Realised Volatility Forecasting: Machine Learning via Financial Word Embedding
Eghbal Rahimikia, Stefan Zohren, Ser-Huang Poon
TL;DR
This work investigates whether news-driven embeddings can improve realised volatility forecasting and whether such signals are complementary to traditional HAR-family models. It compares specialised financial embeddings (FinText) against general-purpose embeddings across stock-related and general news, evaluating standalone NLP forecasts and ensembles with HAR benchmarks, plus explainability via SHAP. The findings show stock-related news offers meaningful predictive content, especially on high-volatility days, and that simple ensembles of NLP forecasts with HAR models deliver statistically and economically meaningful gains, with SHAP attributing forecasts to interpretable finance-relevant phrases. The results underscore the value of finance-focused word embeddings and offer a practical, transparent NLP framework for volatility forecasting with potential applications beyond RV.
Abstract
We examine whether news can improve realised volatility forecasting using a modern yet operationally simple NLP framework.
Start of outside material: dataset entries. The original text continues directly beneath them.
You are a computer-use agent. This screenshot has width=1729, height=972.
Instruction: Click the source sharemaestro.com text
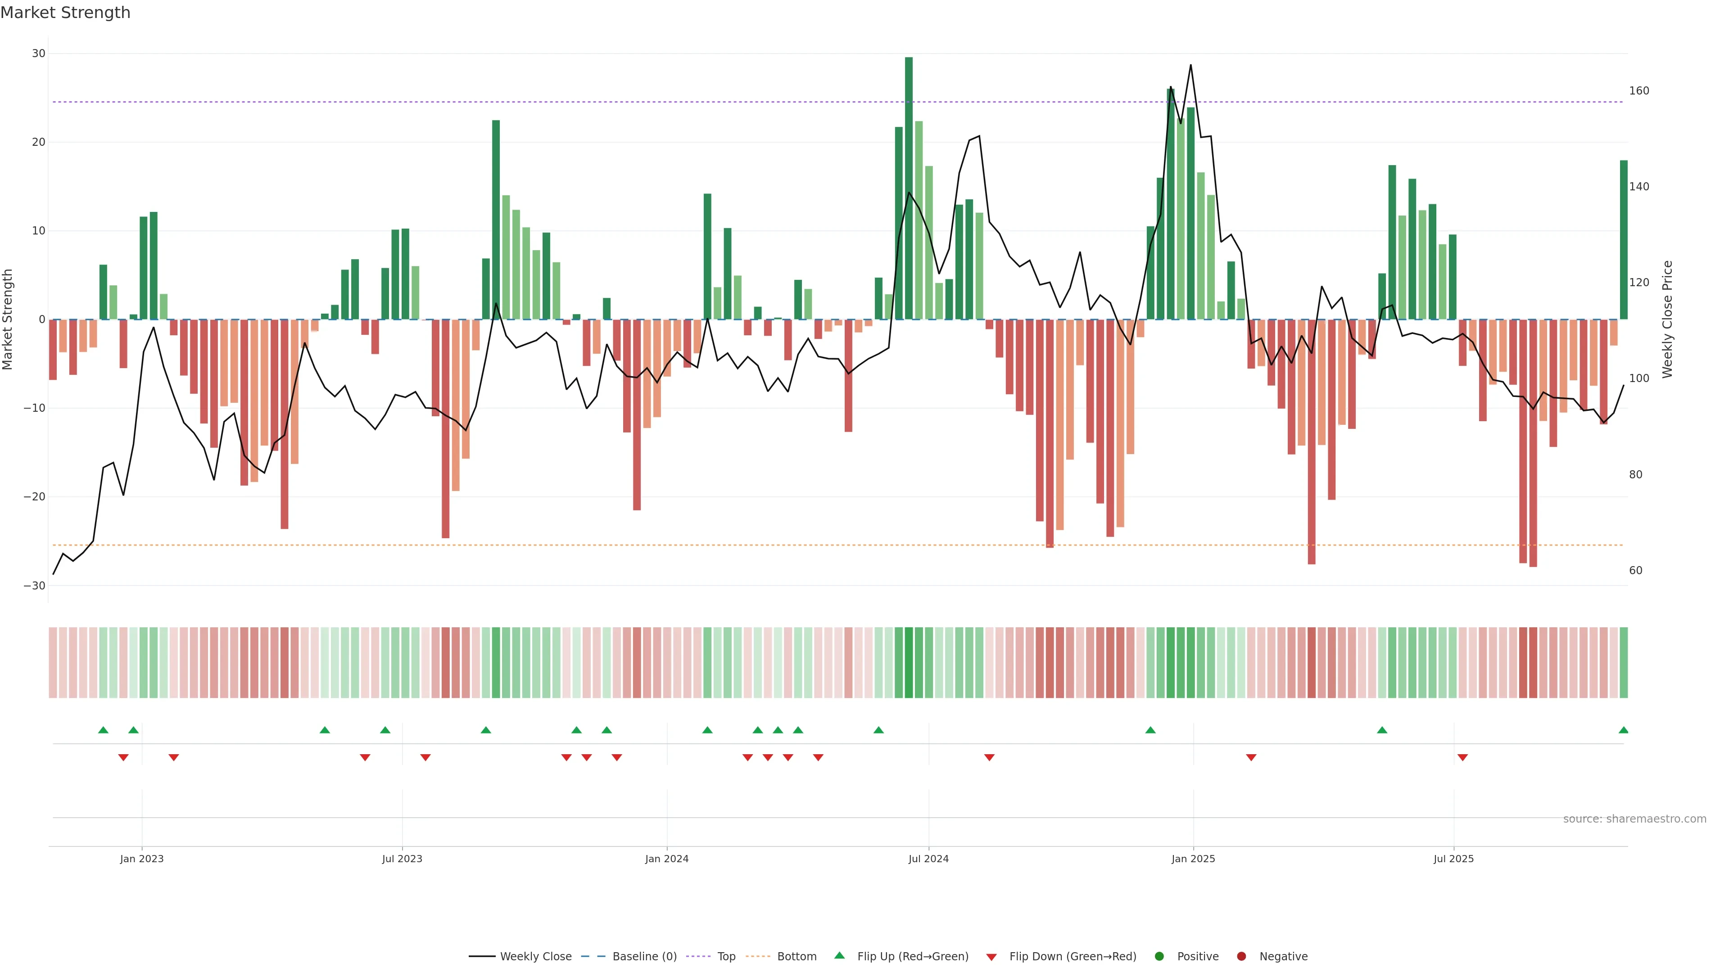tap(1634, 819)
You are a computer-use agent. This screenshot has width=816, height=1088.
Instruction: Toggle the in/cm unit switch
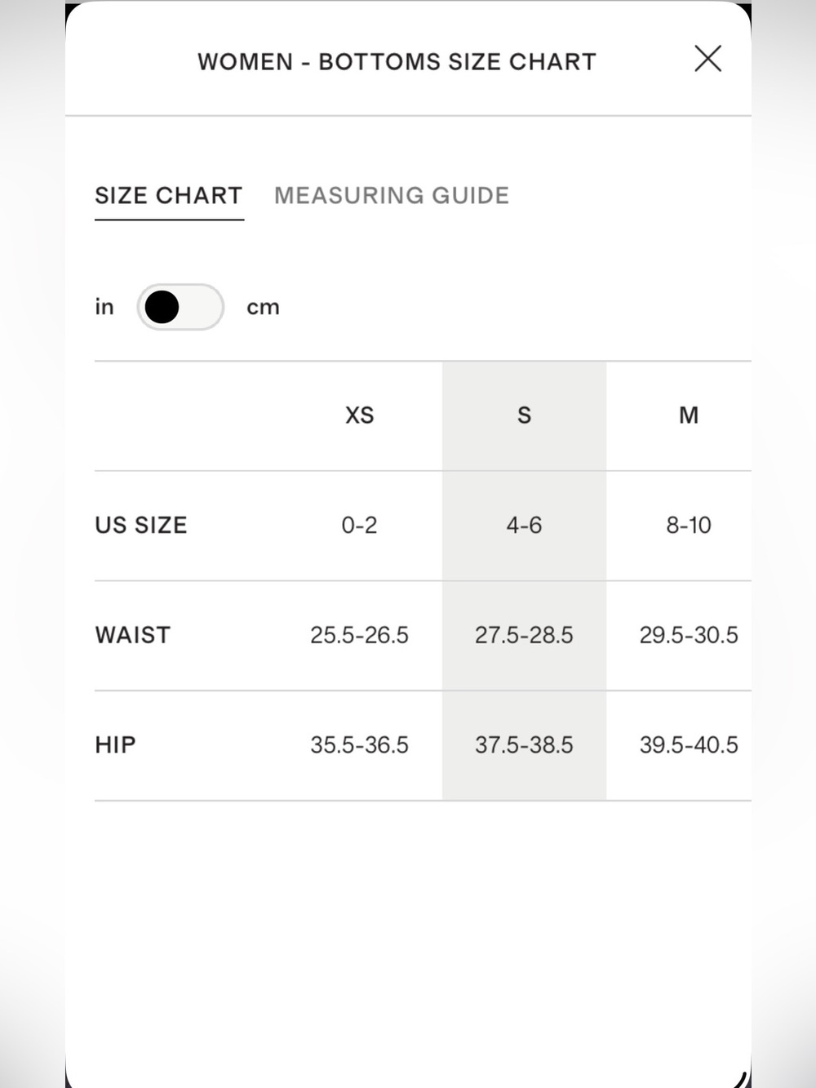180,307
News text is transformed into embedding-based representations, and forecasts are evaluated both as a standalone, news-only model and as a complement to standard realised volatility benchmarks. In out-of-sample tests on a cross-section of stocks, news contains useful predictive information, with stronger effects for stock-related content and during high volatility days. Combining the news-based signal with a leading benchmark yields consistent improvements in statistical performance and economically meaningful gains, while explainability analysis highlights the news themes most relevant for volatility.